§ Exercise objective
Please retype, unchanged, each line from the top of the material below through the line where "Task: Click the Places panel header" appears.

§ Information
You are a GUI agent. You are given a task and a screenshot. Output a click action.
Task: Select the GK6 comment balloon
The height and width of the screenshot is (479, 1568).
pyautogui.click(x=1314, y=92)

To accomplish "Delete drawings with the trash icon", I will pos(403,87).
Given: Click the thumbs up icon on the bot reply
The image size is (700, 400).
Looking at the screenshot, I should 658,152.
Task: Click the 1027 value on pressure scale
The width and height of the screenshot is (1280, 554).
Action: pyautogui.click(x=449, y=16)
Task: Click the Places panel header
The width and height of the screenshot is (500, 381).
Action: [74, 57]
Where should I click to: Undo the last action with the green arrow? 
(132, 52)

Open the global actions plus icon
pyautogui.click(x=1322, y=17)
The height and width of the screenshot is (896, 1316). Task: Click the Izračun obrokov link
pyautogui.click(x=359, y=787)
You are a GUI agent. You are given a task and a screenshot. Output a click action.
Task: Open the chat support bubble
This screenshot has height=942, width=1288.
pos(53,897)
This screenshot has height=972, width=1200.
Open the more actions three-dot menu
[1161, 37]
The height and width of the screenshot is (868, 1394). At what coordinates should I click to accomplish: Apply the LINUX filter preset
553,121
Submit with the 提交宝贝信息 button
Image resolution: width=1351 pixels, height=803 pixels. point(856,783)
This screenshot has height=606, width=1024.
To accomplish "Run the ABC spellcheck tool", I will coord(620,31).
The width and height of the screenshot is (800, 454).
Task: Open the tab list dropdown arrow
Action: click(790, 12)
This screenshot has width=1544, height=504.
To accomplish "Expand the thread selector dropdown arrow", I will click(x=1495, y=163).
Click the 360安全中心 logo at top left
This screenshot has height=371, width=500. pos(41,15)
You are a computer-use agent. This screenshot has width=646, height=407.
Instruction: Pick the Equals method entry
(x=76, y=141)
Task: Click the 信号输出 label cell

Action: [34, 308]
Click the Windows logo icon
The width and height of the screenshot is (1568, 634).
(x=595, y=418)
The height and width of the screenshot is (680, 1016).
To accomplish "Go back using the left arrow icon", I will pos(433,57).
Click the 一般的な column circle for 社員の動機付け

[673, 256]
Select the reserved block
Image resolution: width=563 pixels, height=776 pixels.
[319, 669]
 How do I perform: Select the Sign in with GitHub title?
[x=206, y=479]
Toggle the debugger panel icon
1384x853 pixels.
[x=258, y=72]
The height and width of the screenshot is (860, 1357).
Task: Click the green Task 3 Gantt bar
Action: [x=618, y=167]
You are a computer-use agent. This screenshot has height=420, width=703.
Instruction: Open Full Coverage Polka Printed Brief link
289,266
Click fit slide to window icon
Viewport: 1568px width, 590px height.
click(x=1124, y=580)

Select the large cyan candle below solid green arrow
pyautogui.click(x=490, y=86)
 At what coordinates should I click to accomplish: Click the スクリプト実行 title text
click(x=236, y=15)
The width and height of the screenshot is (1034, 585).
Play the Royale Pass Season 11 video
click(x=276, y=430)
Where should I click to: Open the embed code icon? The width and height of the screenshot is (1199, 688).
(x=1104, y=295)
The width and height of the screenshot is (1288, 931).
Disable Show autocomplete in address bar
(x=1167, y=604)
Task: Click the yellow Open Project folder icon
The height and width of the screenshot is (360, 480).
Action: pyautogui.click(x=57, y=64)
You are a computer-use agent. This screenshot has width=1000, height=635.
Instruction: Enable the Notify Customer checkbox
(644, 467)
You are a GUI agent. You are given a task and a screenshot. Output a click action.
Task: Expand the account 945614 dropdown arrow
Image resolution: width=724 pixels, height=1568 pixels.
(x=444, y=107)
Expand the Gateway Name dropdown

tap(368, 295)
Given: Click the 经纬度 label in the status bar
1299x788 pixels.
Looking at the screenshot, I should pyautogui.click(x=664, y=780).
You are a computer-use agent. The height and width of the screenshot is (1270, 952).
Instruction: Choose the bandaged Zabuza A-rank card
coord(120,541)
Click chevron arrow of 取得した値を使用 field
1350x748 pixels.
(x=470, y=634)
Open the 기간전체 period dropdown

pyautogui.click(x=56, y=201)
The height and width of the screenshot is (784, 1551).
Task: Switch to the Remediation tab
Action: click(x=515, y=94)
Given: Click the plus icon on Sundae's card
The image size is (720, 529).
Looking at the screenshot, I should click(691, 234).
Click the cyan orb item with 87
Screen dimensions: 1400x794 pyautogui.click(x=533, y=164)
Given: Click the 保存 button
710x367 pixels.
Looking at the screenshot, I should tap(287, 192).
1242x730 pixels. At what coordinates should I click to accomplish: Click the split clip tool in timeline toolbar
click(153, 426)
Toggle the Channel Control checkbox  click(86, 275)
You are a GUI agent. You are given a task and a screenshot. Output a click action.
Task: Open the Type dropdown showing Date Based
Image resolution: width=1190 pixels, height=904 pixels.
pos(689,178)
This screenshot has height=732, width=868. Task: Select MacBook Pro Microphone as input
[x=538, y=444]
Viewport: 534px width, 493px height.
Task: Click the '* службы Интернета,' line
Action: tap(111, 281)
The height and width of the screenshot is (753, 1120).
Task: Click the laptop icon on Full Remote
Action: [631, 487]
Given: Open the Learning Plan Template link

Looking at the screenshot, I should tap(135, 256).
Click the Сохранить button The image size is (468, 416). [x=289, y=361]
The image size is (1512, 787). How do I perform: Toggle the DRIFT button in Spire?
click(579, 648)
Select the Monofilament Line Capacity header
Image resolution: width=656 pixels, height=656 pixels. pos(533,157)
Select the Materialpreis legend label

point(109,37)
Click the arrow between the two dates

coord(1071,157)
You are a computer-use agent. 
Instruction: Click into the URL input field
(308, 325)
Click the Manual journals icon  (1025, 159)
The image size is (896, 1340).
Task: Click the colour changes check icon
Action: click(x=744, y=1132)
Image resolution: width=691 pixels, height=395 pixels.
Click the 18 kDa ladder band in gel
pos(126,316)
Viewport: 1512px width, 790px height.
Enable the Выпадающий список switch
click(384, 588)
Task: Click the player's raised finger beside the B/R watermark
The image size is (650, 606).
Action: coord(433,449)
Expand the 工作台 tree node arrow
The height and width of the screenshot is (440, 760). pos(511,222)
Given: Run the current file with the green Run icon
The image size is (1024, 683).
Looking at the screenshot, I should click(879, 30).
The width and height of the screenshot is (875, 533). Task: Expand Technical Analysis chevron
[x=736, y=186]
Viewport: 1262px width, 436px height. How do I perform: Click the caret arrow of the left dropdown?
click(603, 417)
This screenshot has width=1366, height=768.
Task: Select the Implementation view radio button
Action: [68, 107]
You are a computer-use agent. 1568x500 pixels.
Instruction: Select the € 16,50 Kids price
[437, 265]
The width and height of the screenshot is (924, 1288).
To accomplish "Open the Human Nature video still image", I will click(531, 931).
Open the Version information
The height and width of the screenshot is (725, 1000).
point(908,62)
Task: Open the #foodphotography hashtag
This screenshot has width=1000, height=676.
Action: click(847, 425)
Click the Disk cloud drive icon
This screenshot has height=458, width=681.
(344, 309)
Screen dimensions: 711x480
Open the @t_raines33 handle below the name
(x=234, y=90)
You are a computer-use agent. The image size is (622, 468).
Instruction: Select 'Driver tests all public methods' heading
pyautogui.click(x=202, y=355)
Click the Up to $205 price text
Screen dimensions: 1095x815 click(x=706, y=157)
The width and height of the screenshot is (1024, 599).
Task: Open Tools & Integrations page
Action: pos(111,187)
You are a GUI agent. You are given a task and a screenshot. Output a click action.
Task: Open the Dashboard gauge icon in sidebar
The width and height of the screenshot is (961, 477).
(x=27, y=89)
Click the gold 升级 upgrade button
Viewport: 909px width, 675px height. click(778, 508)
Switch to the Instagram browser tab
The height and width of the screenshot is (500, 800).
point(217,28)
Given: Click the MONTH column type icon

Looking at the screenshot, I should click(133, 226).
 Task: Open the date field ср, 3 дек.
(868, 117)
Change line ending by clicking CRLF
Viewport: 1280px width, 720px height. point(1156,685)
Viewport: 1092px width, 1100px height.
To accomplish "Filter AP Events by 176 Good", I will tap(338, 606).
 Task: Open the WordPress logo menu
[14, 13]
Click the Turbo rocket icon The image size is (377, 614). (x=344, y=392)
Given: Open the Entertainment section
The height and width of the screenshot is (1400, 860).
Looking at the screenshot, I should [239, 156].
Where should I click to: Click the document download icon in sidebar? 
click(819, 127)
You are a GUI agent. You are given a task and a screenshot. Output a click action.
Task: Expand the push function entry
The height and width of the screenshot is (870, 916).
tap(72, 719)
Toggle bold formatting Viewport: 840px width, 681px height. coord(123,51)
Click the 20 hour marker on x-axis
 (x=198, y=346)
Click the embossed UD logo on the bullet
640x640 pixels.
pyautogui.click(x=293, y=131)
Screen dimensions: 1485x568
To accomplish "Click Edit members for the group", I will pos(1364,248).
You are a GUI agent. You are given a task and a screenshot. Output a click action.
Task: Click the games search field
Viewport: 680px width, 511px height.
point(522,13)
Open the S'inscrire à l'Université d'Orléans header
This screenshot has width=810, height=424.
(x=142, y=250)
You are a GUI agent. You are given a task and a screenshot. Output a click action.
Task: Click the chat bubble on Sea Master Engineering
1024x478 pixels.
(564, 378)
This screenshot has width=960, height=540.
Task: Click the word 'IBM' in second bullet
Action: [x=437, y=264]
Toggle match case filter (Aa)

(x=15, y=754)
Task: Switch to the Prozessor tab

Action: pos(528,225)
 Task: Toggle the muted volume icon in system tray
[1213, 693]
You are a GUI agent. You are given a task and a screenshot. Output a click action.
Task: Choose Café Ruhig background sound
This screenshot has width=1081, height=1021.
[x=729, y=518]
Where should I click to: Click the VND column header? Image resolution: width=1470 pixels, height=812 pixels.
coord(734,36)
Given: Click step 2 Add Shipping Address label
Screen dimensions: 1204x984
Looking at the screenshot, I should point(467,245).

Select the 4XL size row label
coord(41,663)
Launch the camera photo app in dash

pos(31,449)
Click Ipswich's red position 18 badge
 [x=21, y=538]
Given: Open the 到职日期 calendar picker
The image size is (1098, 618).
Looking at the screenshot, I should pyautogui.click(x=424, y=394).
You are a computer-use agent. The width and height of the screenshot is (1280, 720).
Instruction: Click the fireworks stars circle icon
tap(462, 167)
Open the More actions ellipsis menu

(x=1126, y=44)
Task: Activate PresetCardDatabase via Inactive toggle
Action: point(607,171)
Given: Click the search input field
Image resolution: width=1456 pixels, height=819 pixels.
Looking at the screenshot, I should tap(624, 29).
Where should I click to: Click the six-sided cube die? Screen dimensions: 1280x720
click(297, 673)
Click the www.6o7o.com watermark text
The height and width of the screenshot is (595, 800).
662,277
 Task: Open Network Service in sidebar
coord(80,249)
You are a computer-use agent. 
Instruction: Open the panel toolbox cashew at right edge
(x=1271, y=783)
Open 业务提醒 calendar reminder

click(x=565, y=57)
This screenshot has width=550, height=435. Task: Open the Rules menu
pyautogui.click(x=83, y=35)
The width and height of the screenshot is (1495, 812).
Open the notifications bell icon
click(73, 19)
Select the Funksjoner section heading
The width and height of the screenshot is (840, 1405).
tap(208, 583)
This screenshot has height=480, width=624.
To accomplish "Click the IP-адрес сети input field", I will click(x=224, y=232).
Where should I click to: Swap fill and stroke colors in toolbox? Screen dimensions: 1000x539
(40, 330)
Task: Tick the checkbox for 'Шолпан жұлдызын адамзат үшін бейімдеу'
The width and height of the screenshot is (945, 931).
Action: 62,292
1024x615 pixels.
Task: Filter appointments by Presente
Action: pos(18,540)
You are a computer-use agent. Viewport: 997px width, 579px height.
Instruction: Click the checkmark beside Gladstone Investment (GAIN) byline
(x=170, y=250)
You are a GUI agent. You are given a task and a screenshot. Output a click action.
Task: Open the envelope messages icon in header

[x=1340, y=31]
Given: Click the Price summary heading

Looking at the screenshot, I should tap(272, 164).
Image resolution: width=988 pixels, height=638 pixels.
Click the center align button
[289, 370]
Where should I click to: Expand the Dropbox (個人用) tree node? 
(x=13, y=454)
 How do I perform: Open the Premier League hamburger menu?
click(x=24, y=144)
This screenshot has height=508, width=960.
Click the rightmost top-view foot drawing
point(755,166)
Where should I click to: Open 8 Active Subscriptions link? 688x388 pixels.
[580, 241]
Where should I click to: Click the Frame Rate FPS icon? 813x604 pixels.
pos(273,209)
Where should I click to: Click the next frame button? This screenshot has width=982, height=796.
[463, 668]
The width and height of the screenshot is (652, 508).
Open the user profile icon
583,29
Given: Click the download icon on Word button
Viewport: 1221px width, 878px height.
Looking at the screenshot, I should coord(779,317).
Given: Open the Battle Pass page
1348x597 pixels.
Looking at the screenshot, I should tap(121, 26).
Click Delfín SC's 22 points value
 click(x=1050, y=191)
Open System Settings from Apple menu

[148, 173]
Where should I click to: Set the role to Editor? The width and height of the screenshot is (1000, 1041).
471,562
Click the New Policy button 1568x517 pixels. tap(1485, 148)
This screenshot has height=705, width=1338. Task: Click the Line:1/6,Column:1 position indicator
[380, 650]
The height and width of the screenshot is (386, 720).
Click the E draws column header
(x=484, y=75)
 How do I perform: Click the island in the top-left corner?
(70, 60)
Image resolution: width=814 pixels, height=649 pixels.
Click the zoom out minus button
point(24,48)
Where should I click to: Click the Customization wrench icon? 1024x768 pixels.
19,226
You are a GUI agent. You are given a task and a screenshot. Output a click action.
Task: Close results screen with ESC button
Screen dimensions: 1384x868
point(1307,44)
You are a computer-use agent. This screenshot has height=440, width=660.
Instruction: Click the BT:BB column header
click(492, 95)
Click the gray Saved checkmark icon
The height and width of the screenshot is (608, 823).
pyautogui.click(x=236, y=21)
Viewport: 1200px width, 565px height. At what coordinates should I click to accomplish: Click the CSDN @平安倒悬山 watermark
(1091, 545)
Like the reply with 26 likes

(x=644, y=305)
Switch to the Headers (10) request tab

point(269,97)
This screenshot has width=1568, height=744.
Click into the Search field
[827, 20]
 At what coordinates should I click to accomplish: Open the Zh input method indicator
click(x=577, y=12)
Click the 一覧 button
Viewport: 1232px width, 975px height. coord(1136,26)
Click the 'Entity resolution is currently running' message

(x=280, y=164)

§ Completed exercise
You are a GUI agent. You are given a task and a screenshot. Output a click action.
Task: Select the GK6 comment balloon
The height and width of the screenshot is (479, 1568).
pyautogui.click(x=1314, y=92)

To accomplish "Delete drawings with the trash icon", I will pos(403,87).
Given: Click the thumbs up icon on the bot reply
The image size is (700, 400).
Looking at the screenshot, I should 658,152.
Task: Click the 1027 value on pressure scale
The width and height of the screenshot is (1280, 554).
Action: pyautogui.click(x=449, y=16)
Task: Click the Places panel header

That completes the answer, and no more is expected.